This heat is wonderful.

I am brim-full of Vitamin D and considering storing some in the bedding box along with the extra shampoo for the hard times of winter.

The sheets and towels are all clean and dried to a crisp in the garden, and the black currant bush is dripping with fat purple berries and the front garden is full of tiny strawberries. Another few days and we will have jam.

We were a bit late starting today, and so I did not go for a run. It is not nice to try and run up a mountain in baking heat, and I am always mindful of the poor SAS men who died in their training due to too much exertion on hot days. One cannot be too careful.

Instead I braved the most horrible of tasks.

I shaved the poor boiling dogs.

They have been staggering about miserably with their tongues hanging out for a few weeks now. It is of course shearing season in the rural calendar, and since I do not have any sheep at the moment I thought that I would practice on the dogs.

We went into the garden and I spread out an old quilt cover. This turned out to be a mistake. It was relatively easy to hoover the lawn but the quilt cover was impossible to get clean and had to be put on the compost heap afterwards.

The dogs did not like having their hair cut, and expressed their opinion continually whilst I was doing it. I had to take turns with them and do a bit of one, then a bit of the other, and then back to the first one again. Roger Poopy wagged about determinedly and I had to sit on him for one bit. When it was not his turn he would not go away, but hovered about trying to mount his father whilst he was being clipped, which made his father snarl furiously. I flapped at him to try and make him buzz off, which did not help the smooth finish of his father’s haircut.

I bet my own hairdresser never has these problems. I bet he has never had to try and stop one customer doing sex with another at the crucial moment in order to get a nice tidy finish around the ears.

Eventually they were done, that is to say, mostly done, because their claws still need clipping and the hair around their paws still needs to be trimmed, but we had all had enough.

The nice thing about being a dog is that after your haircut you can slope off and loaf about on the sofa feeling lightweight and refreshed. I am not a dog, and I had got to hoover the lawn, which went rather better than you might expect.

I itched terribly, and my clothes were horribly covered in dog hair, not the sort that you might brush off easily, but the sort that has burrowed itself into the weave of the fabric and needs to be painstakingly plucked out. I looked like a werewolf might at the approach of the full moon.

I had a shower, and then set about trying to get my clothes clean. This was awful, and involved brushing them and flapping them and bashing them, and then I had to wash the clothes brush.

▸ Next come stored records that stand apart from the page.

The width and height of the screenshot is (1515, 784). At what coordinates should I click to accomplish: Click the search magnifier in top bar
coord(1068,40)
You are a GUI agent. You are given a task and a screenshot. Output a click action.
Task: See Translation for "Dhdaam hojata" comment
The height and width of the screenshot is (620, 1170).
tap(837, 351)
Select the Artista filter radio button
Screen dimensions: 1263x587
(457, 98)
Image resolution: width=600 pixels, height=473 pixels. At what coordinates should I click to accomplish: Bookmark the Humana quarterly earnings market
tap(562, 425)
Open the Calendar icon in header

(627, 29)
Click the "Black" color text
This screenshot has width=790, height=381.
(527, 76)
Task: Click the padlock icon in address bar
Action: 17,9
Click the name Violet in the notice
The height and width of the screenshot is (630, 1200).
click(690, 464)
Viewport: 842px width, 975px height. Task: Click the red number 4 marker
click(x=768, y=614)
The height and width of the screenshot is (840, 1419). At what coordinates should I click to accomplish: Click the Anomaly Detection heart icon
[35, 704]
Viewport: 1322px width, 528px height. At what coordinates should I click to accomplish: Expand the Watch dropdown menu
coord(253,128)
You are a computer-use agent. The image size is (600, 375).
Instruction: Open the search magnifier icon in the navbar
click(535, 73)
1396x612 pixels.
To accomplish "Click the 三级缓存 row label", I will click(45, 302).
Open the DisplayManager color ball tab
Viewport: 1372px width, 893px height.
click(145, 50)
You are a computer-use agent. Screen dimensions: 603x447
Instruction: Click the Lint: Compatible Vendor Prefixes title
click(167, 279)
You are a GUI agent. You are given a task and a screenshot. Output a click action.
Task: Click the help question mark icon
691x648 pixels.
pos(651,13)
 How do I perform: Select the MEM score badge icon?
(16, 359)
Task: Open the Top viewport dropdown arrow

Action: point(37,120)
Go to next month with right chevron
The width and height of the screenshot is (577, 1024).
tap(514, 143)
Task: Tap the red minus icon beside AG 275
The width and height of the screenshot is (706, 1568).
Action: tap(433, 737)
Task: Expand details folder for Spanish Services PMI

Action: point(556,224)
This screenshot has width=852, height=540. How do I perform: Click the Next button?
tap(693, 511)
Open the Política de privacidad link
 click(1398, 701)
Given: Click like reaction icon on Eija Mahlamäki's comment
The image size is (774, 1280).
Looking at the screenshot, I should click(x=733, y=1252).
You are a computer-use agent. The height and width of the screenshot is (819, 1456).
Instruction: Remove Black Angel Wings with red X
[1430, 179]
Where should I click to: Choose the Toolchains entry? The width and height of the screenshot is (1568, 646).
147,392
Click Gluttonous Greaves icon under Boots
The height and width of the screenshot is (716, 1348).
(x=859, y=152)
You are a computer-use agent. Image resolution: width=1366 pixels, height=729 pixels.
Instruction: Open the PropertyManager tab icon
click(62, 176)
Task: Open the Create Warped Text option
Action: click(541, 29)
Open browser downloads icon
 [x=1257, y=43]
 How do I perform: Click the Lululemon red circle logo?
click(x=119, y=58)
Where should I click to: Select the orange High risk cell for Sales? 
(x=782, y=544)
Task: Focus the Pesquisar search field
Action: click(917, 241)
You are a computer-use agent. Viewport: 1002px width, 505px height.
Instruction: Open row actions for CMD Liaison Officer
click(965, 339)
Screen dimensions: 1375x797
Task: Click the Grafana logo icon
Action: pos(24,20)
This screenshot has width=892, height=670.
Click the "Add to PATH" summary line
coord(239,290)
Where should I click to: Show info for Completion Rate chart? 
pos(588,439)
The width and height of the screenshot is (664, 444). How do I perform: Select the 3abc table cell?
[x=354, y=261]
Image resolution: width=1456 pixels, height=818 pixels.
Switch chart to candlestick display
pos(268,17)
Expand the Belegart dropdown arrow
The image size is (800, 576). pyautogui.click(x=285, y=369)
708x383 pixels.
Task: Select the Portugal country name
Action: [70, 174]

In the end I put them through the washing machine twice, which seemed to work, in that afterwards there was dog hair on all of the washing and not much on the recently-hairy garments themselves.

The dogs were terribly sorry for themselves, which I thought was a bit ungrateful, given that it had taken ages and now they would be cool, and after all I had hardly cut their ears at all. They are completely bald now, and will be fine until they get sunburned.

If only they appreciated my efforts on their behalf.

What rascals they are.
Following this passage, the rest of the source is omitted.